- WHAT TO PRODUCE
Transcribe the entries below exactly, starting with the line that has "Return Policy (63, 1800)" and stopping after the line that has "Subscribe (97, 1385)"; no pictures belong in the copy.

MATERIAL PROVIDED START

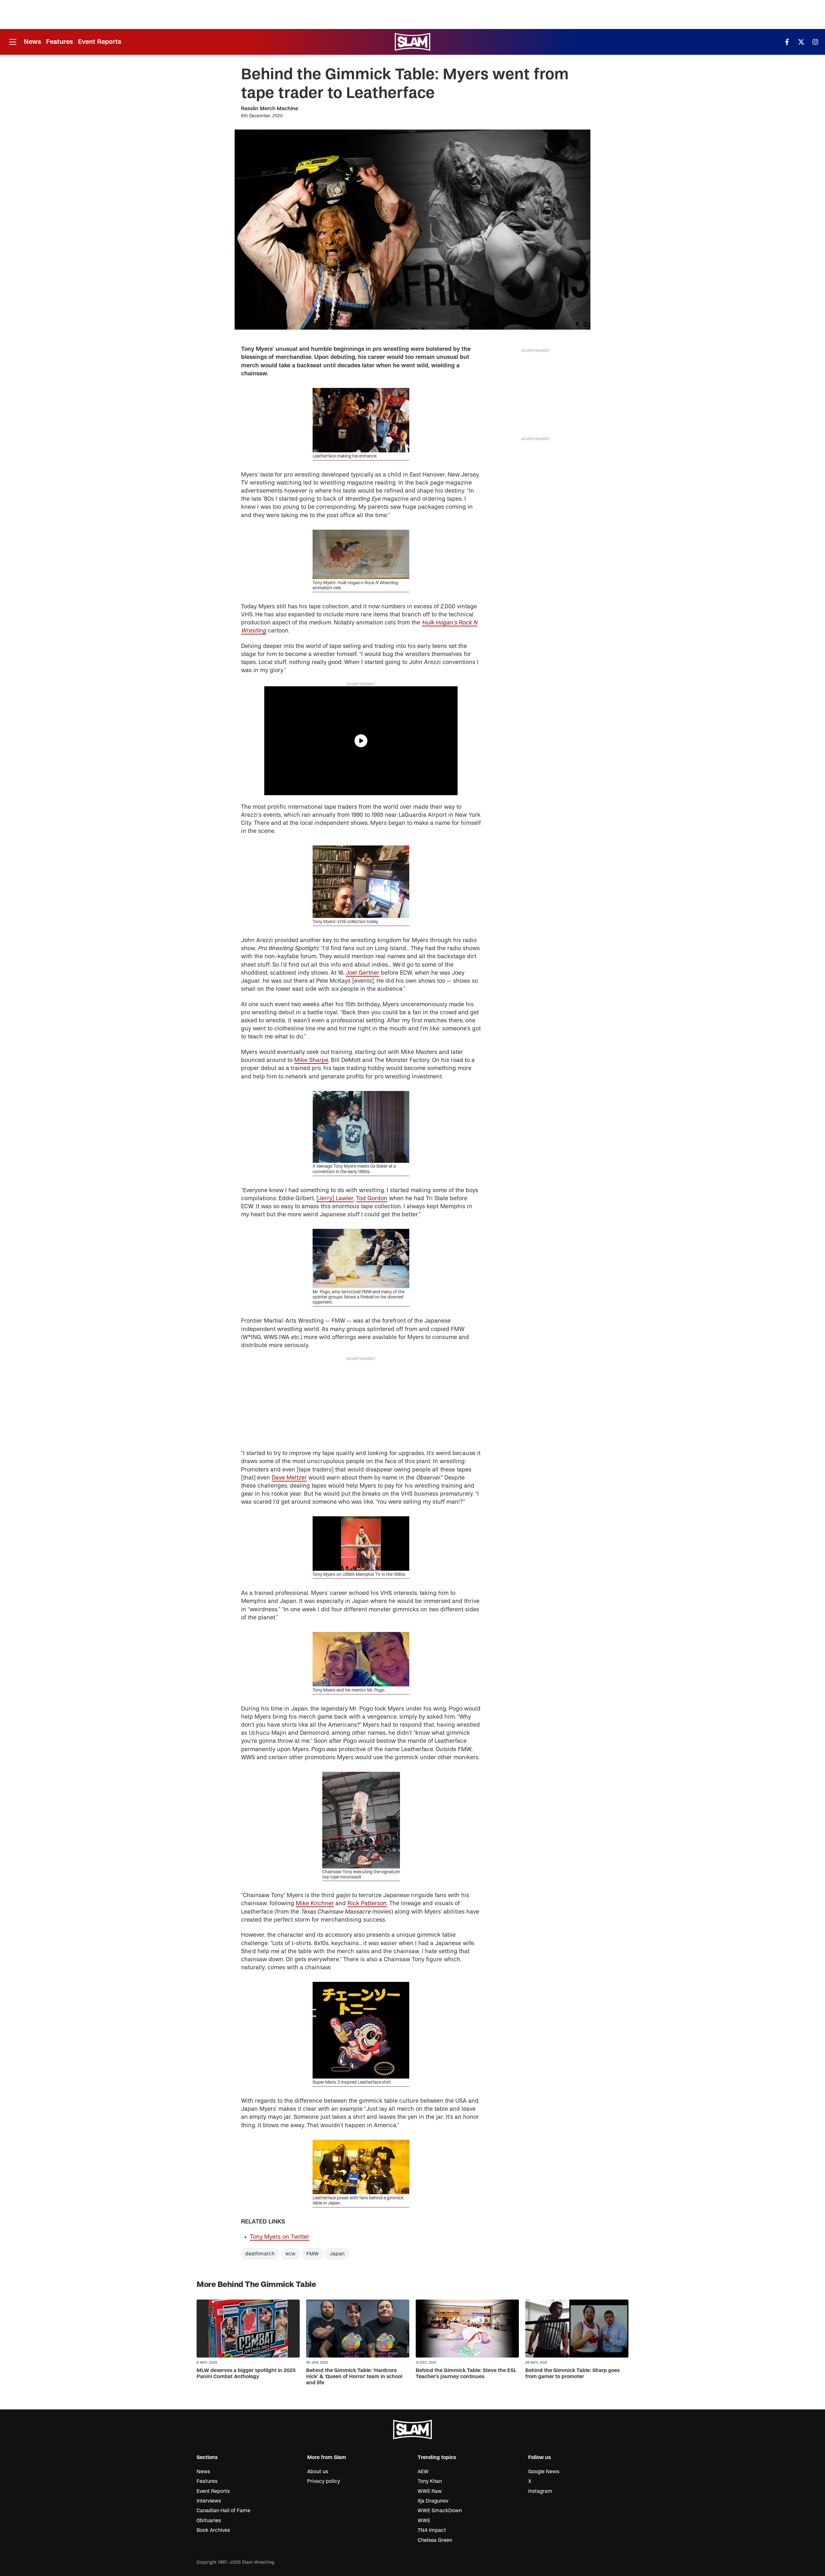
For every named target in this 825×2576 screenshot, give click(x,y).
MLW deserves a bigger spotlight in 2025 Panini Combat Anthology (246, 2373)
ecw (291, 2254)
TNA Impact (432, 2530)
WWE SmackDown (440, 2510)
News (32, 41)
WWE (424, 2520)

MATERIAL PROVIDED END
MATERIAL PROVIDED START

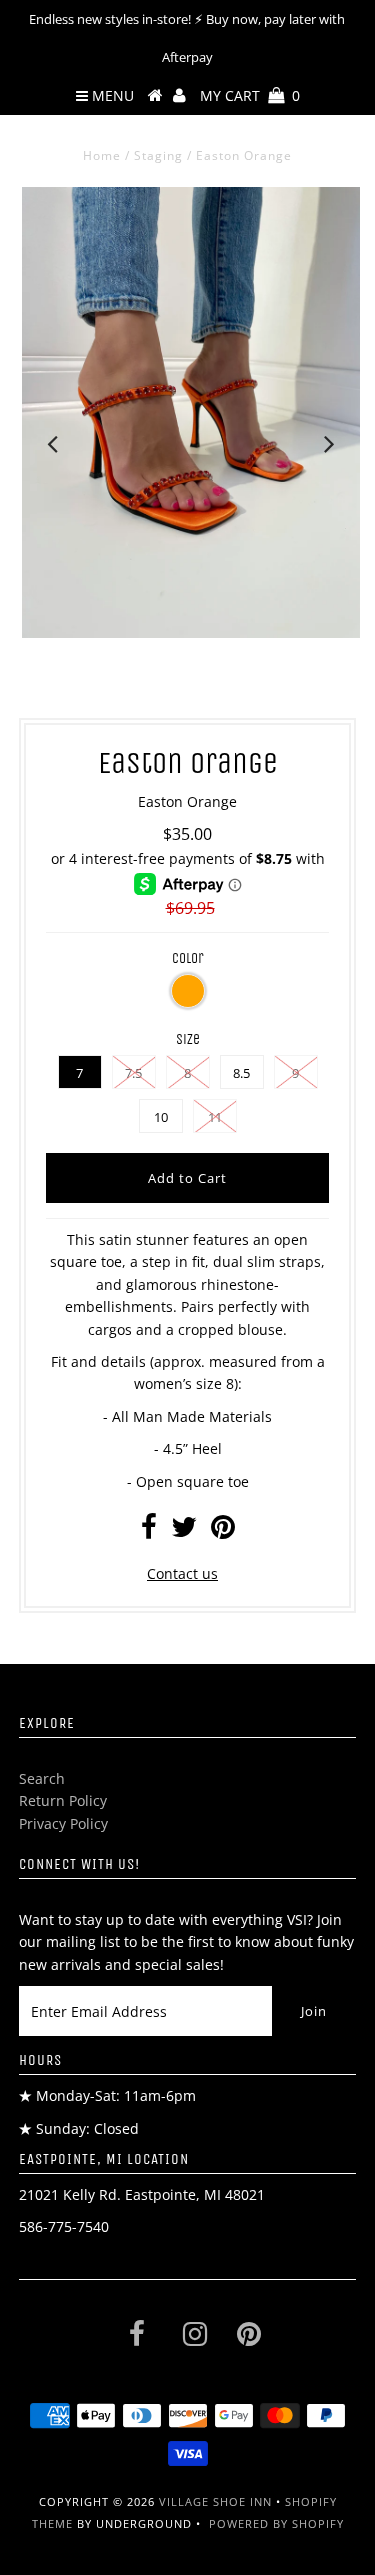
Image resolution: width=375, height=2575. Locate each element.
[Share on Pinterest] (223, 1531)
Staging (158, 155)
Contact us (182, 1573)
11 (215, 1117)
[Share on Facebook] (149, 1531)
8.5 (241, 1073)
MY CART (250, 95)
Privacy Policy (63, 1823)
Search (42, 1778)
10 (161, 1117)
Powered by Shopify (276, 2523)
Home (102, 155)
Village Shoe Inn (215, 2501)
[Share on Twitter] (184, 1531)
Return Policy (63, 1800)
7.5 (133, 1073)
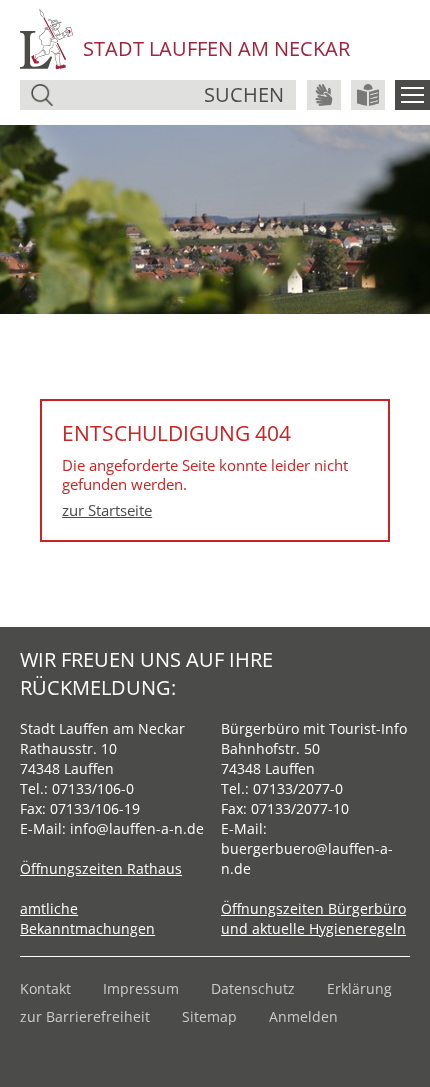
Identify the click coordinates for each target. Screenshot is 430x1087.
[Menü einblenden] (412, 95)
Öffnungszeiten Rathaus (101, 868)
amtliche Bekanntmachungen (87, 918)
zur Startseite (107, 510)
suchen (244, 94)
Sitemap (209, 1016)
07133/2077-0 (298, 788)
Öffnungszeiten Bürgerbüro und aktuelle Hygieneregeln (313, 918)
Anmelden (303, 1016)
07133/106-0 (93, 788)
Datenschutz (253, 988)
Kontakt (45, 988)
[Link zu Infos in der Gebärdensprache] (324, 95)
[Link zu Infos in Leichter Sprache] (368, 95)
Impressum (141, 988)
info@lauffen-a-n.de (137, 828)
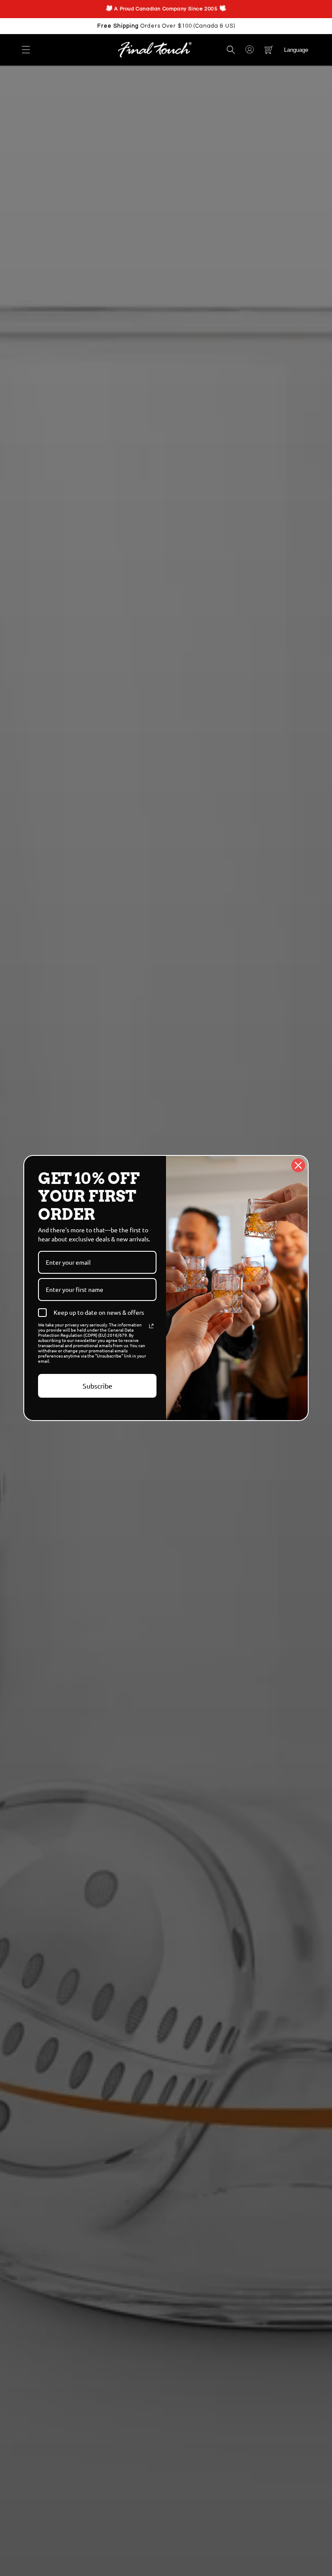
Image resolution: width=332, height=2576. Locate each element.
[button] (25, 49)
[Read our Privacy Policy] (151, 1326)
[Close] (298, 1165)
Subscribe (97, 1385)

MATERIAL PROVIDED END
MATERIAL PROVIDED START

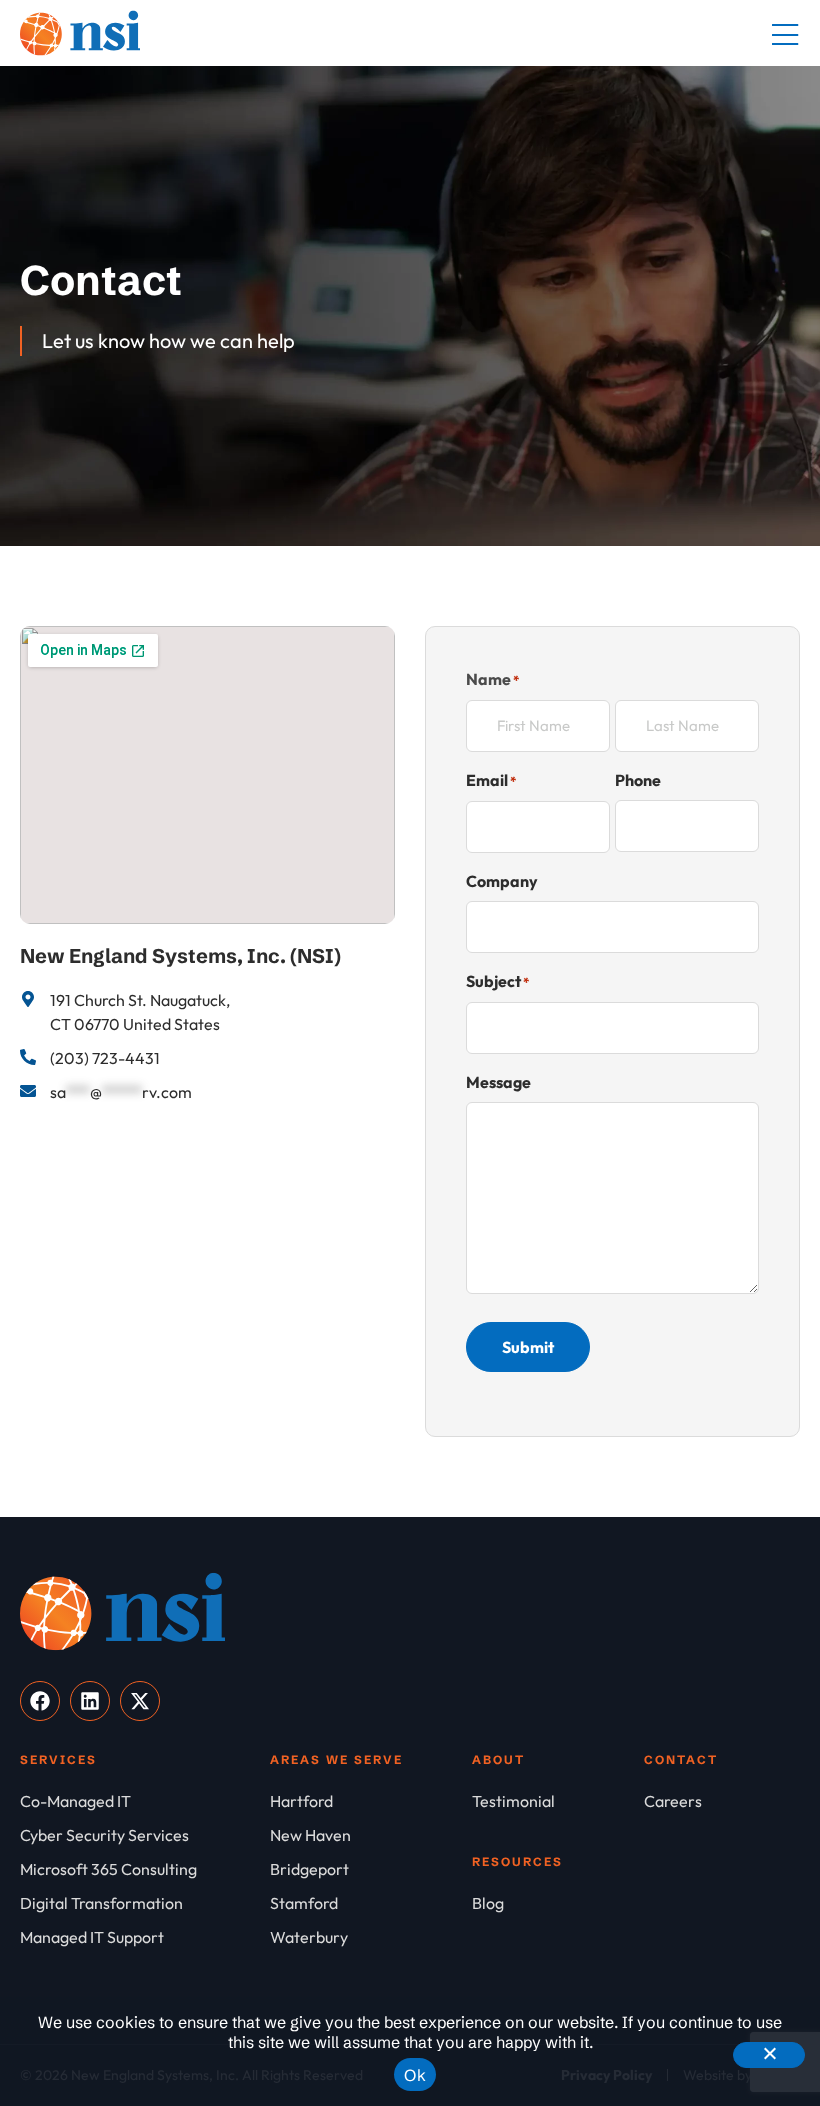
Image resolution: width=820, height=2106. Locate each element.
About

MATERIAL PROVIDED END

- RESULT FOR THIS EXERCISE
Return Policy (63, 1800)
7.5 (133, 1073)
Identify the click coordinates for each target. Screenshot is 430x1087.
[Menü einblenden] (412, 95)
Öffnungszeiten Rathaus (101, 868)
amtliche Bekanntmachungen (87, 918)
zur Startseite (107, 510)
suchen (244, 94)
Sitemap (209, 1016)
07133/2077-0 (298, 788)
Öffnungszeiten Bürgerbüro und aktuelle Hygieneregeln (313, 918)
Anmelden (303, 1016)
07133/106-0 (93, 788)
Datenschutz (253, 988)
Kontakt (45, 988)
[Link zu Infos in der Gebärdensprache] (324, 95)
[Link zu Infos in Leichter Sprache] (368, 95)
Impressum (141, 988)
info@lauffen-a-n.de (137, 828)
Image resolution: width=332, height=2576. Locate each element.
[button] (25, 49)
[Read our Privacy Policy] (151, 1326)
[Close] (298, 1165)
Subscribe (97, 1385)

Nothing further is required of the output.